O Paraíso é representado como um jardim fértil e ridente, exuberante e harmonioso, tranquilo e seguro, onde a beleza domina. Uma intensa luz difusa ilumina-o. É povoado de anjos e santos, figuras beatíficas. Os claustros dos mosteiros e conventos, principalmente na Idade Média, com jardins e fontes, árvores e plantas, e espaços fechados (daí claustro, "fechado" em latim) eram uma representação arquitetónica religiosa do horto de delícias que é o Paraíso, da antecâmara terrena das bem-aventuranças e da felicidade eterna, que os monges e monjas pretendiam experimentar em vida, fechados e em contemplação. O Paraíso, para os Cristãos, por exemplo, também conhecido como o Reino dos Céus, é a dimensão espiritual "habitada" por Deus Pai, Jesus Cristo, as Virgens e Mártires, profetas, patriarcas e entidades angélicas. Na tradição judaica é mais simples a ideia de Paraíso, como lugar de perfeição e acolhimento da alma salva da morte e do inferno. Assim é entendido como o lugar onde se dará a ressurreição dos corpos. Só com o profeta Ezequiel é que se consumou a ideia de Paraíso entre os Judeus. Entre os Muçulmanos, a ideia de Paraíso é a de um lugar gozoso, verdejante, pleno de água, como se fosse um oásis, onde um determinado número de virgens espera cada bom muçulmano que tenha falecido, embora a recompensa feminina não esteja tão clara. Rios de leite e mel, de vinho e de doçura, de carne, de tudo aquilo que se sacrificou na Terra, enfim, será encontrado pelo bom crente no Paraíso, além da contemplação eterna de Maomé e de todos os outros profetas anteriores.
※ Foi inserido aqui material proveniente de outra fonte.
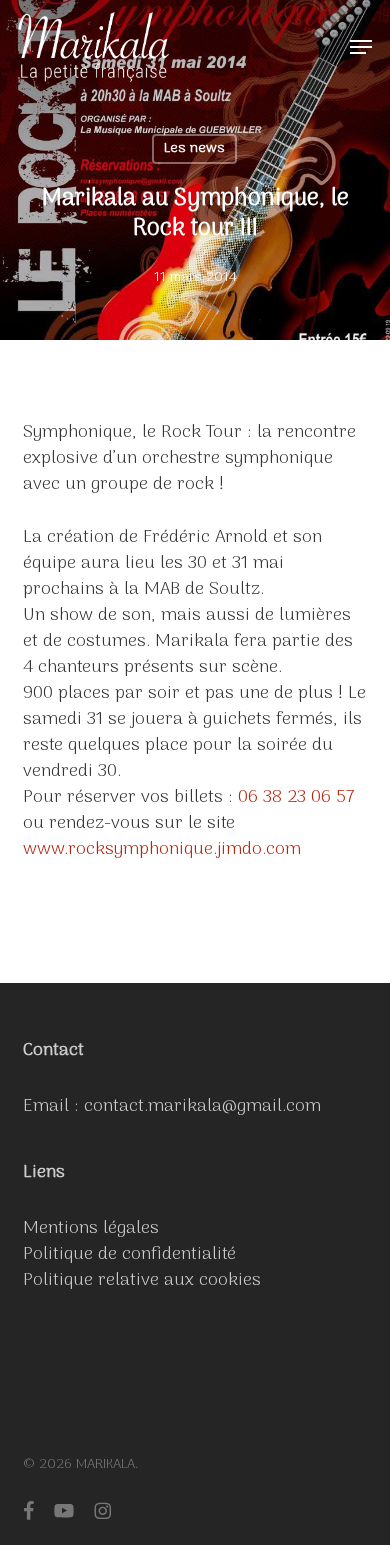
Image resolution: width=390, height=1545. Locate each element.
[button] (361, 47)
Para os Padres da Igreja, as almas dos beatos, ou os que morriam em santidade, atingia o Paraíso, situado no Empireo, uma dimensão da geografia celeste apenas inteligível para os eleitos. A alma desses eleitos viajava ao longo das esferas celestes, cada uma das quais era vigiada por um anjo guardião ou custódio. Esta ideia de ascensão ao Paraíso encontra-se no sonho de Jacob, no Livro do Génesis, em que por uma escada por onde subiam e desciam anjos se poderia ascender ao Paraíso. A mesma imagem de ascensão ocorre em Maomé, no seu miraj, quando o Profeta, em Jerusalém se elevou corporeamente e em espírito para os Céus. O dogma da Assunção, em corpo e espírito também, de Jesus Cristo e de Maria, para os Cristãos, traduz igualmente essa ideia ascensional.
As representações do Paraíso têm variado bastante de época para época. Na Idade Média, predominava uma representação simbólica, baseada na numerologia (quatro rios do Paraíso, por exemplo), nas relações harmoniosas de música e de cores e nas imagens fornecidas pelas Sagradas Escrituras, como o tempo, a cidade (a Jerusalém Celeste) ou a contemplação de Deus. Já o Renascimento optou por uma representação realística, como se fosse um jardim fértil e perfeito, onde se pudesse cultivar os prazeres terrenos, mas numa dimensão espiritual: o canto, a música, a boa e sábia conversação, a dança, a récita poética. Uma imagem retirada da ideia de Idade de Ouro da Humanidade depois do Juízo Final, um mito que está na base do Paraíso terrestre, o Jardim de onde habitaram Adão e Eva, o casal primordial, que perdeu a eternidade e a vida paradisíaca porque pecaram.